Leave the pictures out and print, word for word, the lines below from the one with "Open the Rosters calendar icon" through the final line.

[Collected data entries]

++++++++

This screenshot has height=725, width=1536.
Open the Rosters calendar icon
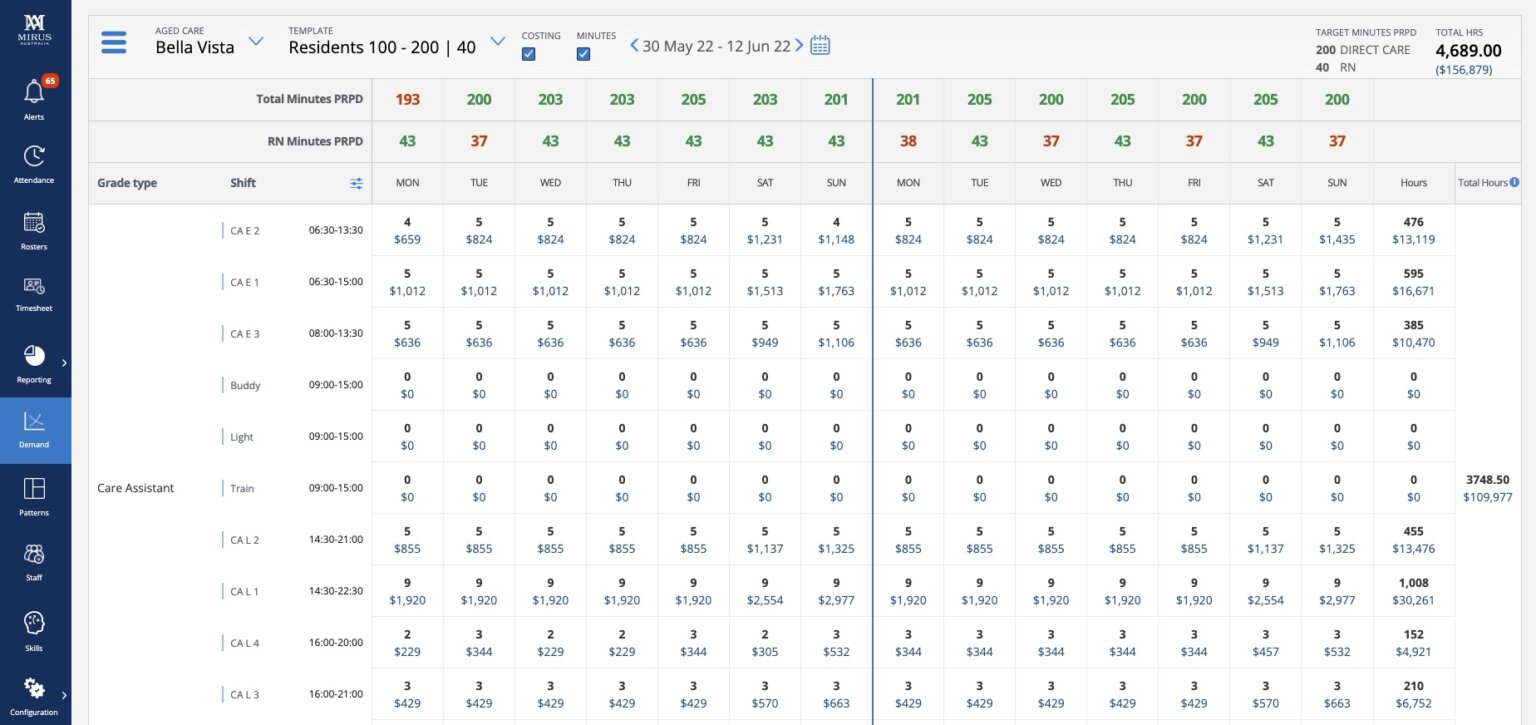34,223
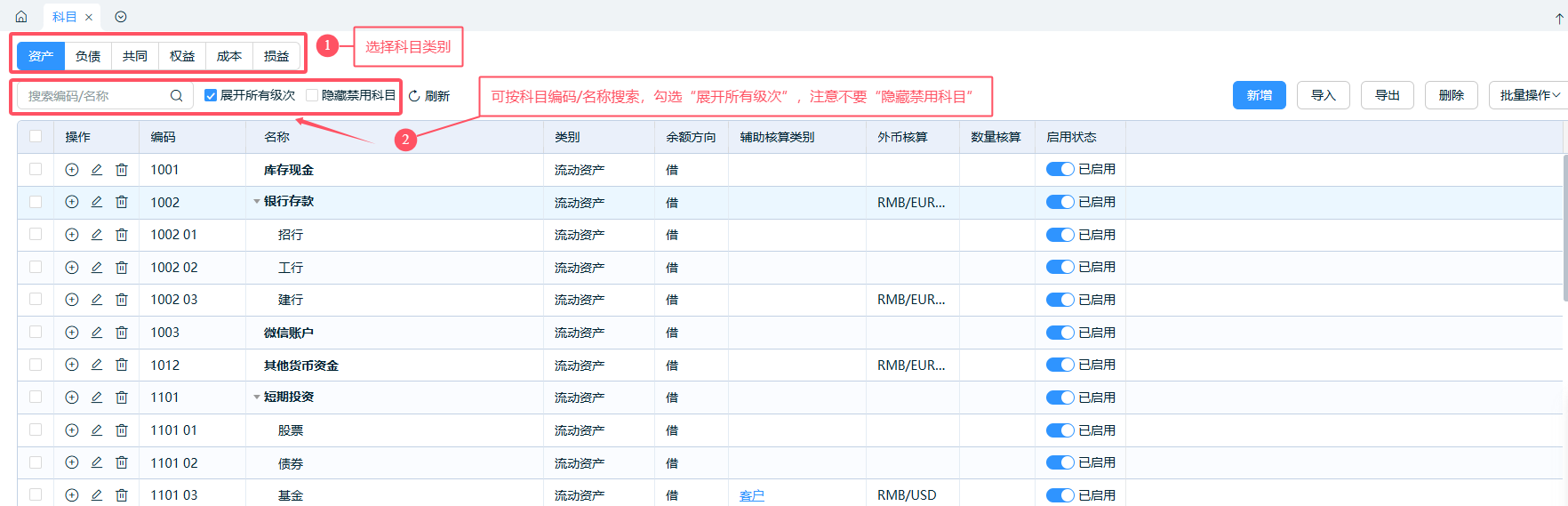Open the 客户 link in row 1101 03
The width and height of the screenshot is (1568, 506).
click(751, 495)
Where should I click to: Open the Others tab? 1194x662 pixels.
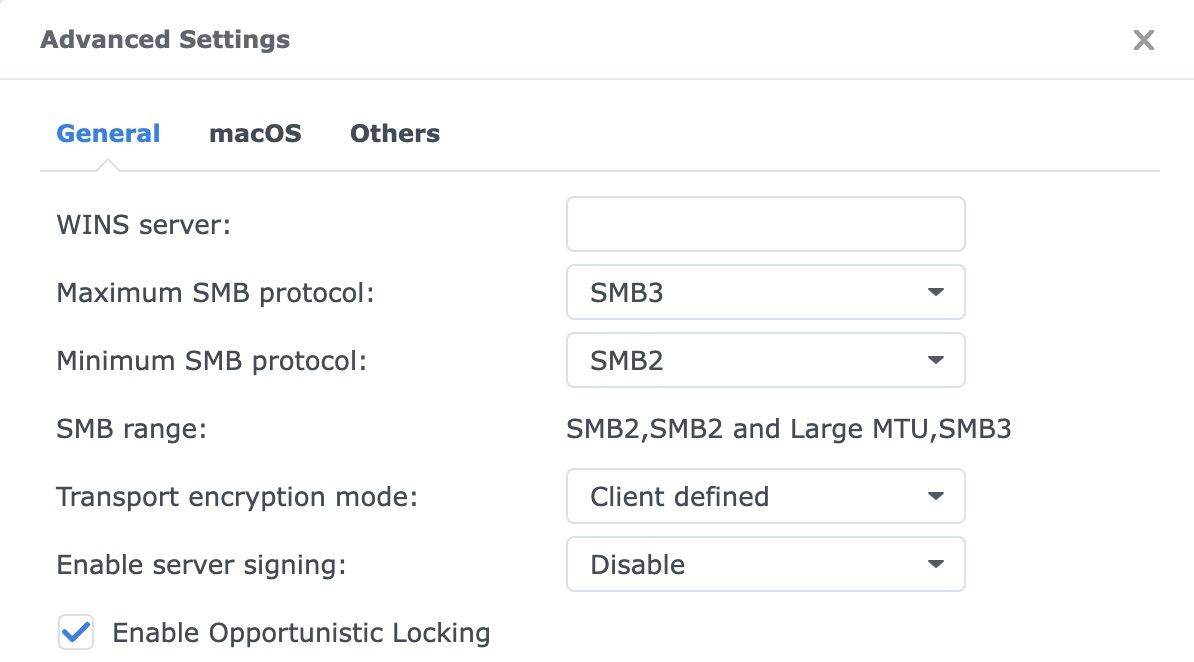pyautogui.click(x=395, y=134)
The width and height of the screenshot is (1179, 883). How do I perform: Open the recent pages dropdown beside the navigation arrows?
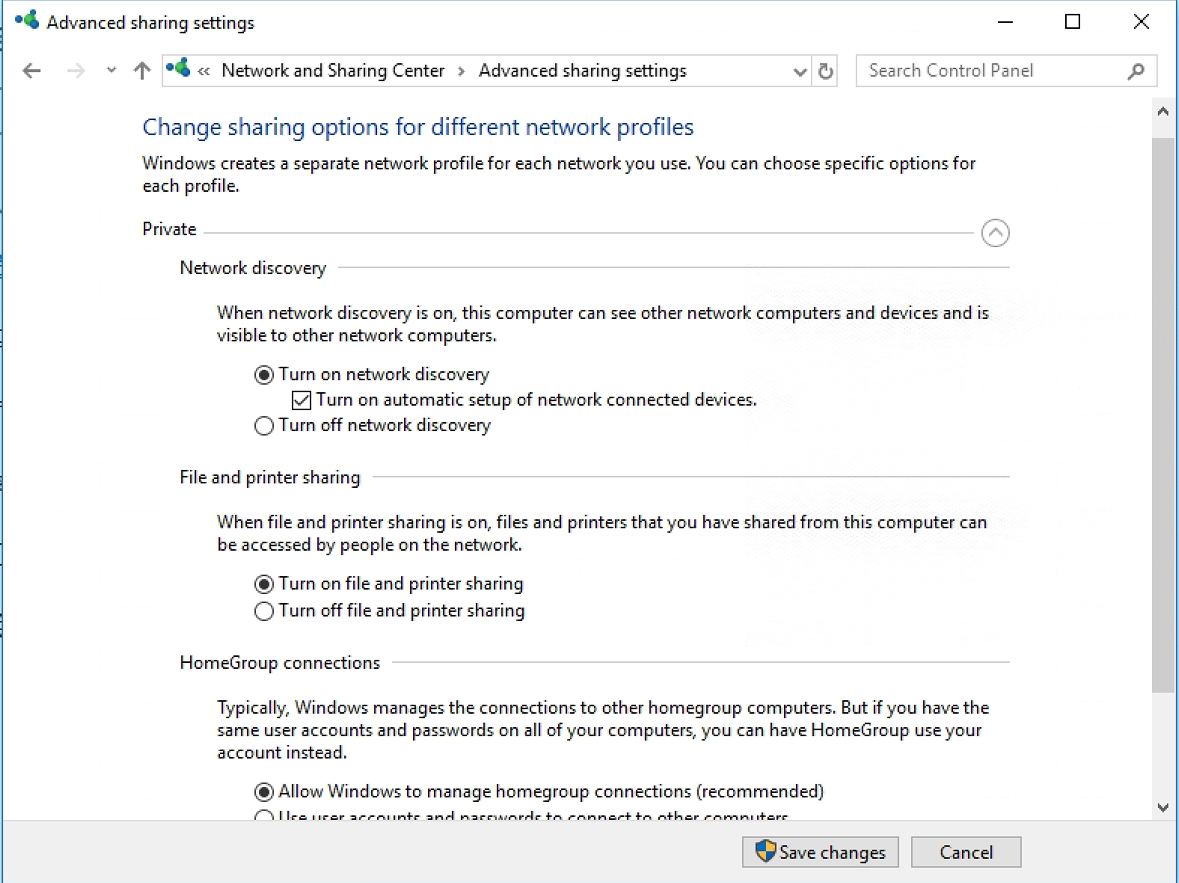(x=110, y=71)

++++++++

**Exercise result:**
Open the Rosters calendar icon
34,223
Open the 客户 link in row 1101 03
The width and height of the screenshot is (1568, 506).
click(751, 495)
Where should I click to: Open the Others tab? 1194x662 pixels.
pyautogui.click(x=395, y=134)
The width and height of the screenshot is (1179, 883). How do I perform: Open the recent pages dropdown beside the navigation arrows?
(x=110, y=71)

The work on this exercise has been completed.